>>>
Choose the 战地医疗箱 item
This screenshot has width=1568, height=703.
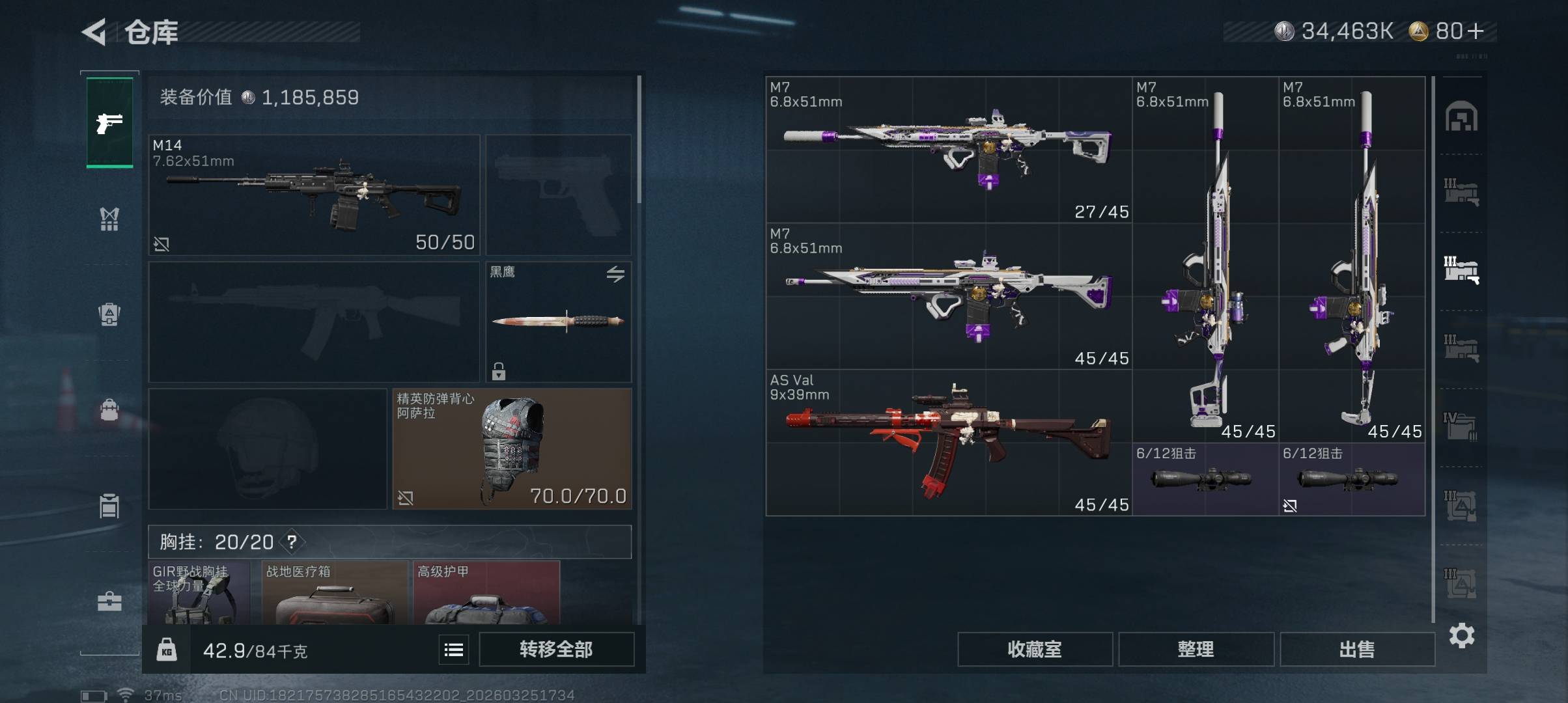[x=335, y=592]
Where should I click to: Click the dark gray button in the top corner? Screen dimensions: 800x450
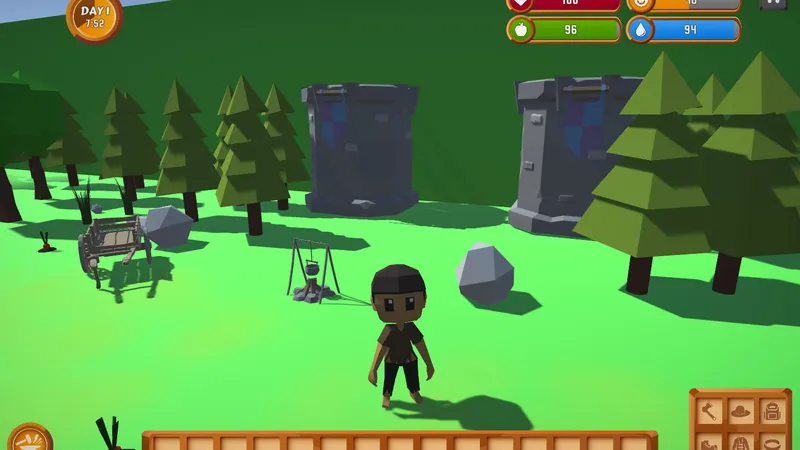(x=773, y=3)

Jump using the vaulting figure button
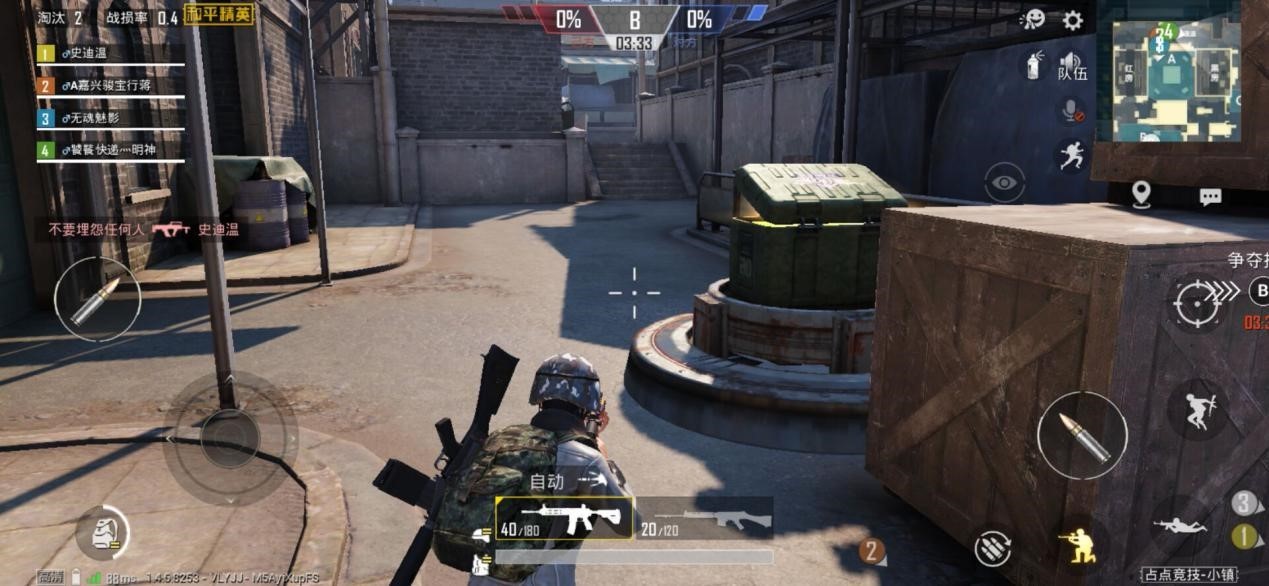click(1197, 410)
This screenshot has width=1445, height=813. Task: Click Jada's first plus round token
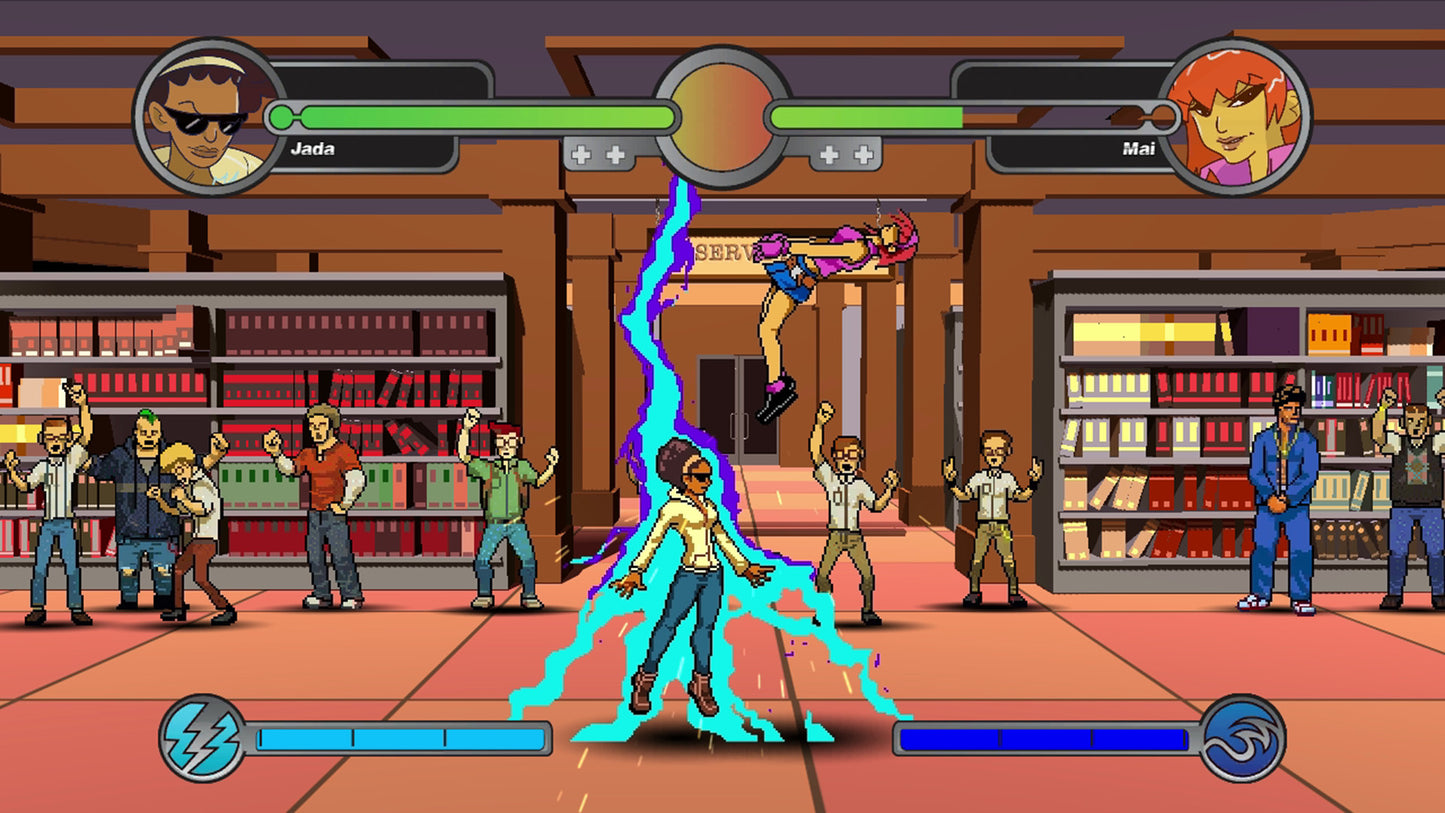(x=581, y=155)
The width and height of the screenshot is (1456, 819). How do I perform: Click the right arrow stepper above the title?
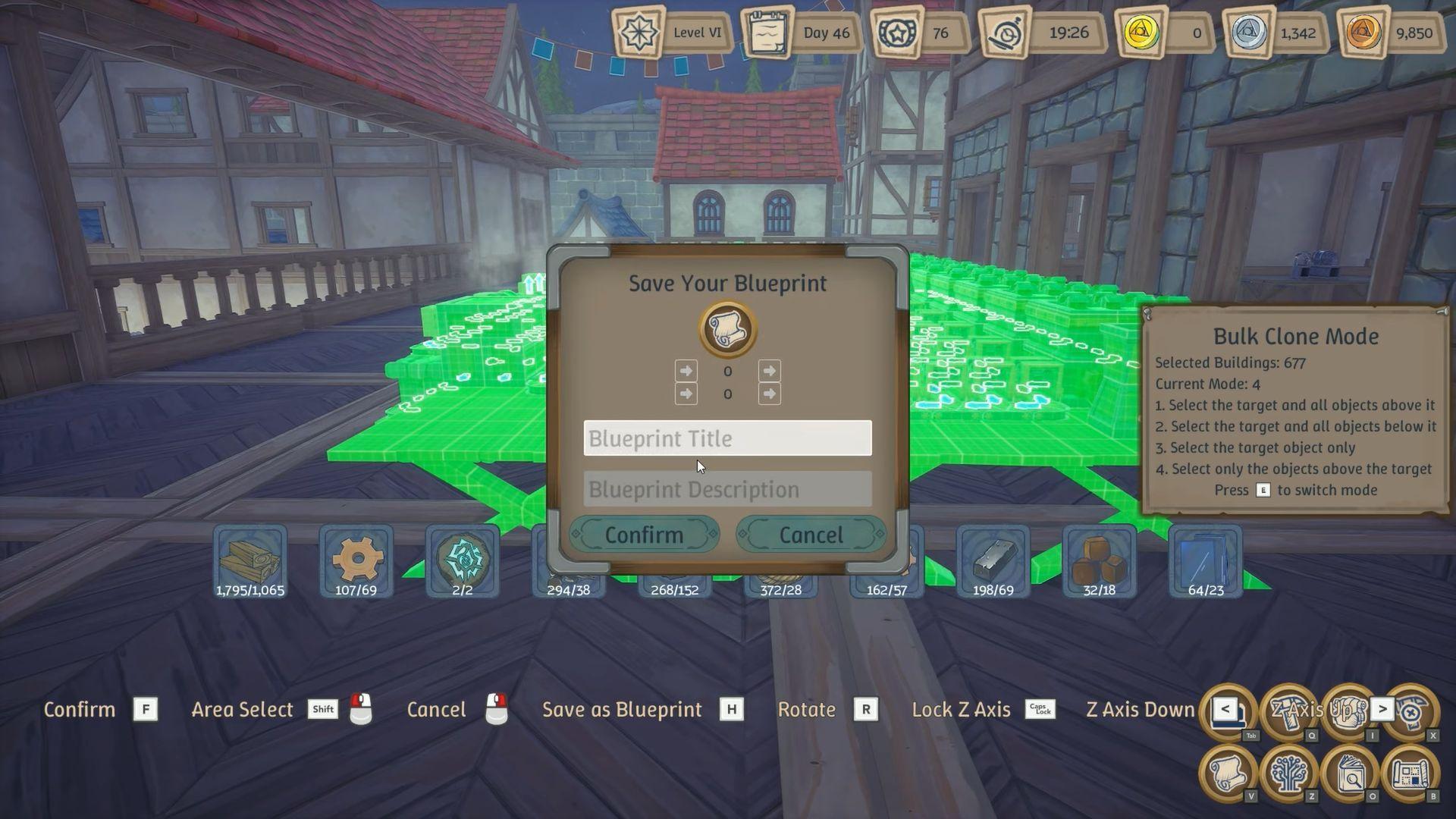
<<<
### TO DO
Repeat the lines above word for word, leaving out the pictures.

### SOLUTION
Choose the 战地医疗箱 item
This screenshot has width=1568, height=703.
[x=335, y=592]
Where should I click to: Click the dark gray button in the top corner? Screen dimensions: 800x450
(x=773, y=3)

Jump using the vaulting figure button
click(1197, 410)
This screenshot has width=1445, height=813. Task: Click Jada's first plus round token
(x=581, y=155)
The width and height of the screenshot is (1456, 819). How do I perform: Click the right arrow stepper above the title?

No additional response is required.